Die Polizei verschafft sich einen Überblick

Mehr als 20 Tote bei Angriffen in Honduras

Freitag, 22. Mai 2026 | 09:45 Uhr

Von: APA/AFP

Bei Angriffen bewaffneter Banden in ländlichen Regionen im Norden von Honduras sind mindestens 25 Menschen getötet worden. Die Attacken ereigneten sich nach Behördenangaben vom Donnerstag in der nördlichen Gemeinde Trujillo, wo rivalisierende Gruppen zwei Palmölplantagen besetzt haben, sowie in der nordwestlichen Gemeinde Omoa nahe der Grenze zu Guatemala.

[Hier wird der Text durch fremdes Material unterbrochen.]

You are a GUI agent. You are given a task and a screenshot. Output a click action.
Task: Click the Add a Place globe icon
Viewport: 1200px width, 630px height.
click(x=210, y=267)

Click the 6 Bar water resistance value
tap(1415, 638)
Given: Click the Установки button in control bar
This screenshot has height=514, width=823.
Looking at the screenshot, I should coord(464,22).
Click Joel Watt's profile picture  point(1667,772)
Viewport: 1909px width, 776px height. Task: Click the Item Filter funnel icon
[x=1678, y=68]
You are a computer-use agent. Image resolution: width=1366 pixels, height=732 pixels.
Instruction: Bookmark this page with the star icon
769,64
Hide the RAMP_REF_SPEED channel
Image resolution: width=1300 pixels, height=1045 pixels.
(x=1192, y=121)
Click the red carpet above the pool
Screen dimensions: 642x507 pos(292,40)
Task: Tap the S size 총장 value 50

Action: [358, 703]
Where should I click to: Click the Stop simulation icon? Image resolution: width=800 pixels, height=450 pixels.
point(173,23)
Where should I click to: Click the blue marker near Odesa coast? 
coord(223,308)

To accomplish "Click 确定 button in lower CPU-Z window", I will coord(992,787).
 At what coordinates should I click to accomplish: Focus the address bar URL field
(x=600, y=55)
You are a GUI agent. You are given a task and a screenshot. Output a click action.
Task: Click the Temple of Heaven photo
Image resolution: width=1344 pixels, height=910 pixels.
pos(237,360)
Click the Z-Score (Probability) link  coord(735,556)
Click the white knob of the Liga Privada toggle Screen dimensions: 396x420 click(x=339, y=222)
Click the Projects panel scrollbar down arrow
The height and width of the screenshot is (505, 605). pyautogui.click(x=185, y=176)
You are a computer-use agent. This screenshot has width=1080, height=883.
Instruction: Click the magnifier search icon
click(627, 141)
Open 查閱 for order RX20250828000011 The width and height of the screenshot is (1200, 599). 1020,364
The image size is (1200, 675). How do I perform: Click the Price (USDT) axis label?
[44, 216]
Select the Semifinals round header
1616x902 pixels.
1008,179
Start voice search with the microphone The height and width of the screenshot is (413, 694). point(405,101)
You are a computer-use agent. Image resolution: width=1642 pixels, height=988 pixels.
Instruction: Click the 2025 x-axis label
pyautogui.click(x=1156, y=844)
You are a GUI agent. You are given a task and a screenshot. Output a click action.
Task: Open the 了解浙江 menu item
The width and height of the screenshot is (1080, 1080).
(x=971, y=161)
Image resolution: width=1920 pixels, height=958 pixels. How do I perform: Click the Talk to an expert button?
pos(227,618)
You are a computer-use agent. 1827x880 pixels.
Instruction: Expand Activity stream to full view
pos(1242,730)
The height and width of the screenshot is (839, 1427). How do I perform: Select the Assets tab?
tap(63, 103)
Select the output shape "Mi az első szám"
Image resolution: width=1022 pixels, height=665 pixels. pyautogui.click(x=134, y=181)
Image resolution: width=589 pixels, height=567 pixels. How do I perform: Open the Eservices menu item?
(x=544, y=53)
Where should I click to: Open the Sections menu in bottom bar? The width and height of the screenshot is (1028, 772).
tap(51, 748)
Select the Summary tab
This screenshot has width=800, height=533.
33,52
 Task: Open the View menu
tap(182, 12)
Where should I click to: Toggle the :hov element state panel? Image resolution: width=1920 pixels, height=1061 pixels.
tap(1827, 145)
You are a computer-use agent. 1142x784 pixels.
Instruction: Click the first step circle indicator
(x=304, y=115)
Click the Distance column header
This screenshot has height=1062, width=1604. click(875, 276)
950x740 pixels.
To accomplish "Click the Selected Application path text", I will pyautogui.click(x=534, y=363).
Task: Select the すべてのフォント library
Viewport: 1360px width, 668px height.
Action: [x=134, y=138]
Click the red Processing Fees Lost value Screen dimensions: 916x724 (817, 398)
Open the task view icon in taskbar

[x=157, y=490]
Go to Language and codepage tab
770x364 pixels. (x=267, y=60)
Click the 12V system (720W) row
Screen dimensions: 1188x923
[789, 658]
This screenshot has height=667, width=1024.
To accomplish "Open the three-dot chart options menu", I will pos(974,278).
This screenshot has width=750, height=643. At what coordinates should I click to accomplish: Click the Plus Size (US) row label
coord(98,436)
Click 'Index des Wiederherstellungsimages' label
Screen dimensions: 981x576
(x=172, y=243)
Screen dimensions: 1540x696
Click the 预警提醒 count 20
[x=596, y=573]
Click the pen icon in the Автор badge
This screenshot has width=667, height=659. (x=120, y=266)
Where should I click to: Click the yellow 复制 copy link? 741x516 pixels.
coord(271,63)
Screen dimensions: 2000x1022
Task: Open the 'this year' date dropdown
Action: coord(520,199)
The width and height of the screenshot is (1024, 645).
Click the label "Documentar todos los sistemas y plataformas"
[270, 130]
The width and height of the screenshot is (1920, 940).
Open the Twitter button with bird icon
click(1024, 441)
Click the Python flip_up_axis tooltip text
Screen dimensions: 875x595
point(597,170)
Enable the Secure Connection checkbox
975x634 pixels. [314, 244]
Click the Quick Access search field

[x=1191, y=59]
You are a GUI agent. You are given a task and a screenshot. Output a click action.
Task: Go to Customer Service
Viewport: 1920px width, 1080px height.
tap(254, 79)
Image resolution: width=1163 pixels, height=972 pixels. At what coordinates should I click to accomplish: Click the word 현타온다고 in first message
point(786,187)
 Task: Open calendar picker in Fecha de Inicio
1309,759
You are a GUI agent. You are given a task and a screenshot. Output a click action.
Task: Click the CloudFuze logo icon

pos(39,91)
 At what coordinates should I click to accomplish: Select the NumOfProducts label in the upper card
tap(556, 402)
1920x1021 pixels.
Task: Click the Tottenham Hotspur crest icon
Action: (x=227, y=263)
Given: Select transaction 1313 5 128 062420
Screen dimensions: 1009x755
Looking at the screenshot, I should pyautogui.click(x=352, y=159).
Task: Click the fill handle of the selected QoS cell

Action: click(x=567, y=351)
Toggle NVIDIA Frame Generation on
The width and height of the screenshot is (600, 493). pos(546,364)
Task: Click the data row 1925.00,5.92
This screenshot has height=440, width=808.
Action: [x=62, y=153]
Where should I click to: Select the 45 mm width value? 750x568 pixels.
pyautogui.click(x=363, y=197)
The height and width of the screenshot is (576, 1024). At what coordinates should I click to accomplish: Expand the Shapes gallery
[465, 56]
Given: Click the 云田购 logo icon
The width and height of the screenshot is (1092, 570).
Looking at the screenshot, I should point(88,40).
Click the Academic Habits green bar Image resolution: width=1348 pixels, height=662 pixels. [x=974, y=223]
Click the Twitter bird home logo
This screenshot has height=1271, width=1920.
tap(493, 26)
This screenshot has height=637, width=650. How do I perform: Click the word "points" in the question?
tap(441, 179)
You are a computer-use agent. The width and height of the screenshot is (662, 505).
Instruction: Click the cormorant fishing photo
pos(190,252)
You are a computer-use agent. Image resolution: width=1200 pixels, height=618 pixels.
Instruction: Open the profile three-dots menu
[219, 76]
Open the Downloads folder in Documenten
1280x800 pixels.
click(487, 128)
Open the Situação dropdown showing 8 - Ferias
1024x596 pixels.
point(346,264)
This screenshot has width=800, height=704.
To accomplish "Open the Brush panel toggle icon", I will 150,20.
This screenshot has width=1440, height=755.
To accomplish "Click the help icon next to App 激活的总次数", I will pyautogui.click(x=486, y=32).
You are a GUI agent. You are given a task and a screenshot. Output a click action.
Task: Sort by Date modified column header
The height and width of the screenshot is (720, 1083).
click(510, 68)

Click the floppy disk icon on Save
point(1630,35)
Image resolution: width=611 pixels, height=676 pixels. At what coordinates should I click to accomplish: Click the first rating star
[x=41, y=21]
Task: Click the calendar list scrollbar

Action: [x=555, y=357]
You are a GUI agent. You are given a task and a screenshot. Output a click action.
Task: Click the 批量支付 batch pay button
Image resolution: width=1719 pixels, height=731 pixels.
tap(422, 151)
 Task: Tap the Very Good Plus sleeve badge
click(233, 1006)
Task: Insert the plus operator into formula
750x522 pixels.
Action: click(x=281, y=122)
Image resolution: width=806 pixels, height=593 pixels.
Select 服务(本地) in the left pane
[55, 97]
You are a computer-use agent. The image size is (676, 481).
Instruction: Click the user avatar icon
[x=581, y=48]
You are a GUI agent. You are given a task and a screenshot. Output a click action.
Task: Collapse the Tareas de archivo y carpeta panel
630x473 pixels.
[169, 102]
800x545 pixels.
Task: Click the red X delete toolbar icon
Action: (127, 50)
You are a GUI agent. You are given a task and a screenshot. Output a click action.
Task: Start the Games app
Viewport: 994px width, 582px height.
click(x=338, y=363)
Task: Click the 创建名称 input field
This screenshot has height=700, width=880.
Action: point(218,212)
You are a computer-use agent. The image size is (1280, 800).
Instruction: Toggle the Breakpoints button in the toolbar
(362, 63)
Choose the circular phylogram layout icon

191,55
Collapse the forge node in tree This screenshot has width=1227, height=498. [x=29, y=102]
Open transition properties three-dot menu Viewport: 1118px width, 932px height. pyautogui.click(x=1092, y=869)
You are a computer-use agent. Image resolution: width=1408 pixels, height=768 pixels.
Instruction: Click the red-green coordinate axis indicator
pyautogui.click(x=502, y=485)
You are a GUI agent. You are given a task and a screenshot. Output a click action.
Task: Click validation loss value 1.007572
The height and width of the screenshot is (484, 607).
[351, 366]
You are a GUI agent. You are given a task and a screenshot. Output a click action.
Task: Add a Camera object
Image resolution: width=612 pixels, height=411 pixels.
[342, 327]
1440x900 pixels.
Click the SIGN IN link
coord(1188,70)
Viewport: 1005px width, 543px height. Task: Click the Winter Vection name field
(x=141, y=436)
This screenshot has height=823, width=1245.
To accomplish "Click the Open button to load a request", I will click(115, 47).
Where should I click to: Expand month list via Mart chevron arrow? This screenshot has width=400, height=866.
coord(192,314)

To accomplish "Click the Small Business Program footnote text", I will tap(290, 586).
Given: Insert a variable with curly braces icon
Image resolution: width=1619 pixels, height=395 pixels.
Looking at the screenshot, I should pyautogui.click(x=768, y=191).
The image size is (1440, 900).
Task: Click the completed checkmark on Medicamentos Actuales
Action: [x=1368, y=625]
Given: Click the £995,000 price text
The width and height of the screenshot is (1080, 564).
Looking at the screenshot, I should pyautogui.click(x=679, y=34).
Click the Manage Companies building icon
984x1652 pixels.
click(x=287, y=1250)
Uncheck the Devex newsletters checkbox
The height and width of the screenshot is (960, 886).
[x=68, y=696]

Der Sprecher der Staatsanwaltschaft, Yuri Mora, sagte dem Fernsehsender HCH, die Behörden seien an zwei verschiedenen Orten im Einsatz. In Trujillo seien 19 Tote gefunden worden und in Omoa sechs Tote. Auf Videoaufnahmen waren mehrere blutüberströmte Leichen zu sehen.

Kampf um Kontrolle von Drogenrouten

Sicherheitsminister Gerzon Velásquez sagte, die Opfer in Trujillo seien offenbar mit großkalibrigen Waffen wie Gewehren erschossen worden. Eine Gemeindevertreterin sagte der Nachrichtenagentur AFP, bei den Toten habe es sich um Bauern gehandelt. In der Region nahe der Stadt Trujillo kämpfen den Behörden zufolge kriminelle Banden schon seit Jahren um die Kontrolle von Palmölplantagen und Drogenrouten. In Omoa wurden ebenfalls am Donnerstag bei einem Gefecht zwischen Polizisten und mutmaßlichen Drogenhändlern fünf Polizisten und ein Zivilist getötet, wie die Behörden mitteilten.

Erst vor wenigen Tagen hatte das Parlament von Honduras eine Reihe von Reformen im Kampf gegen die hohe Kriminalität beschlossen. Sie erlauben den Einsatz von Soldaten zum Schutz der öffentlichen Sicherheit, außerdem können Banden und Drogenkartelle als terroristische Gruppen eingestuft werden. In Honduras liegt die jährliche Mordrate bei mehr als 24 pro 100.000 Einwohnern.